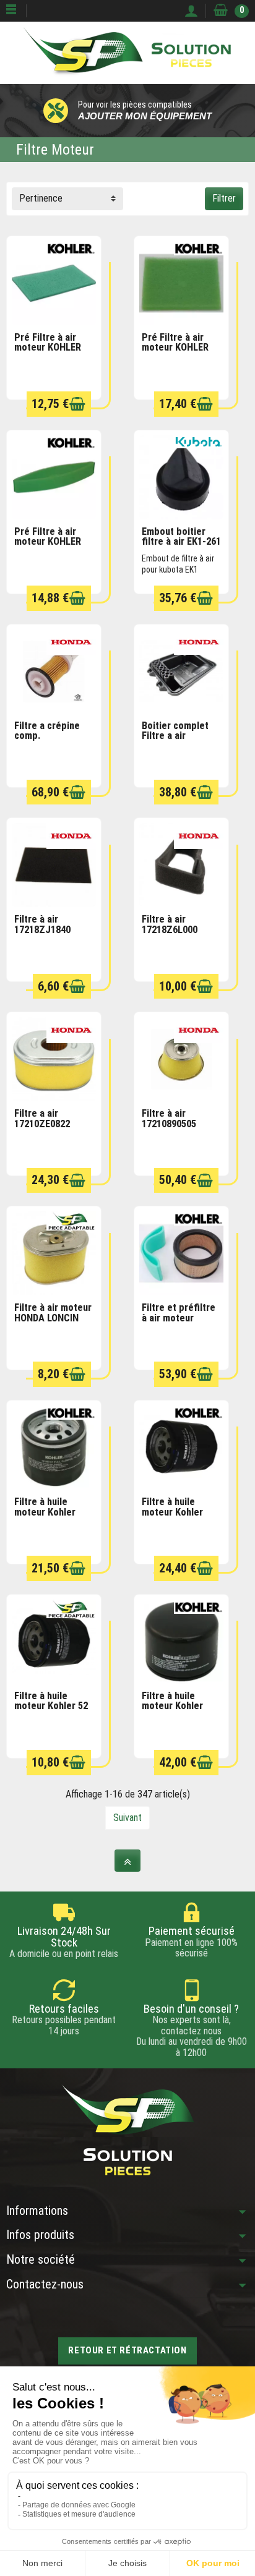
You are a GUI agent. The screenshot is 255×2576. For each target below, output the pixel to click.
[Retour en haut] (127, 1860)
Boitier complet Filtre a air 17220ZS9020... (175, 736)
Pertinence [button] (41, 198)
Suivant (127, 1817)
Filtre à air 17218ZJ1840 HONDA (42, 929)
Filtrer (224, 198)
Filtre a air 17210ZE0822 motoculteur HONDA (42, 1128)
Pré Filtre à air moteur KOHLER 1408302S (47, 347)
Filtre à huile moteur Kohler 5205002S (172, 1512)
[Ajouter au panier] (77, 404)
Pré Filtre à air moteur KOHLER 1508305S (175, 347)
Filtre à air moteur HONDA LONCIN (53, 1313)
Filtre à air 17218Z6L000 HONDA (169, 929)
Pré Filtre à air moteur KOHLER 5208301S (47, 542)
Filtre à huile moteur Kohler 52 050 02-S (51, 1706)
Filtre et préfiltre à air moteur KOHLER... (178, 1318)
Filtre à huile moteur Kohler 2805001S (172, 1706)
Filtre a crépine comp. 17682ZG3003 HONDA (47, 741)
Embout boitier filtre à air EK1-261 (181, 537)
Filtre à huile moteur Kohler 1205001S (45, 1512)
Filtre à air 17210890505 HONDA (169, 1123)
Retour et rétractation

● What the task asks: Drop the pictures and set down the data above exactly.

● Response below:
You are a GUI agent. The screenshot is 255×2576. For each target below, output the pixel to click.
[Retour en haut] (127, 1860)
Boitier complet Filtre a air 17220ZS9020... (175, 736)
Pertinence [button] (41, 198)
Suivant (127, 1817)
Filtre à air 17218ZJ1840 HONDA (42, 929)
Filtrer (224, 198)
Filtre a air 17210ZE0822 motoculteur HONDA (42, 1128)
Pré Filtre à air moteur KOHLER 1408302S (47, 347)
Filtre à huile moteur Kohler 5205002S (172, 1512)
[Ajouter au panier] (77, 404)
Pré Filtre à air moteur KOHLER 1508305S (175, 347)
Filtre à air moteur HONDA LONCIN (53, 1313)
Filtre à air 17218Z6L000 HONDA (169, 929)
Pré Filtre à air moteur KOHLER 5208301S (47, 542)
Filtre à huile moteur Kohler 52 050 02-S (51, 1706)
Filtre et préfiltre à air moteur KOHLER... (178, 1318)
Filtre à huile moteur Kohler 2805001S (172, 1706)
Filtre a crépine comp. 17682ZG3003 HONDA (47, 741)
Embout boitier filtre à air EK1-261 (181, 537)
Filtre à huile moteur Kohler 1205001S (45, 1512)
Filtre à air 17210890505 HONDA (169, 1123)
Retour et rétractation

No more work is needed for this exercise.